La difficulté principale, aujourd’hui, est de concilier les restrictions imposées à la circulation des personnes avec la continuité souhaitée des transports de marchandises, à la fois au sein du marché intérieur et dans les relations commerciales extérieures.
4. Aussi bien, à ce jour, la décision de plus grande ampleur prise par les institutions européennes est celle de la BCE qui, pour affirmer sa volonté de « soutien sans limites » à l’euro, a porté à 750 milliards d’euros son programme d’achats de titres et à ajuster sa composition en fonction des besoins des économies nationales. Ces annonces n’ont cependant pas suffi, à ce stade, à rasséréner les marchés.

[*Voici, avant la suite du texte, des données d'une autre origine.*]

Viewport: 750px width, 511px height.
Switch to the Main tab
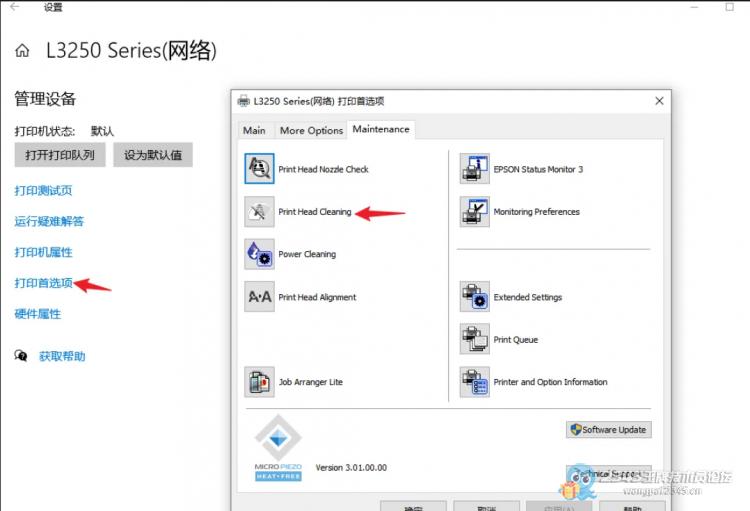click(254, 130)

5. On signalera enfin, s’agissant des enjeux de la continuité du fonctionnement des institutions et de leurs procédures, que le Conseil est laborieusement parvenu, le 23 mars, à définir un régime permettant la prise de décisions juridiques à l’issue d’une délibération acquise en vidéoconférence (par le lancement consécutif d’une procédure écrite). De même le Parlement a introduit une procédure de vote à distance pour les parlementaires.
Ni le Conseil, ni le Parlement européen ne devraient tenir de sessions « physiques »au cours du mois d’avril.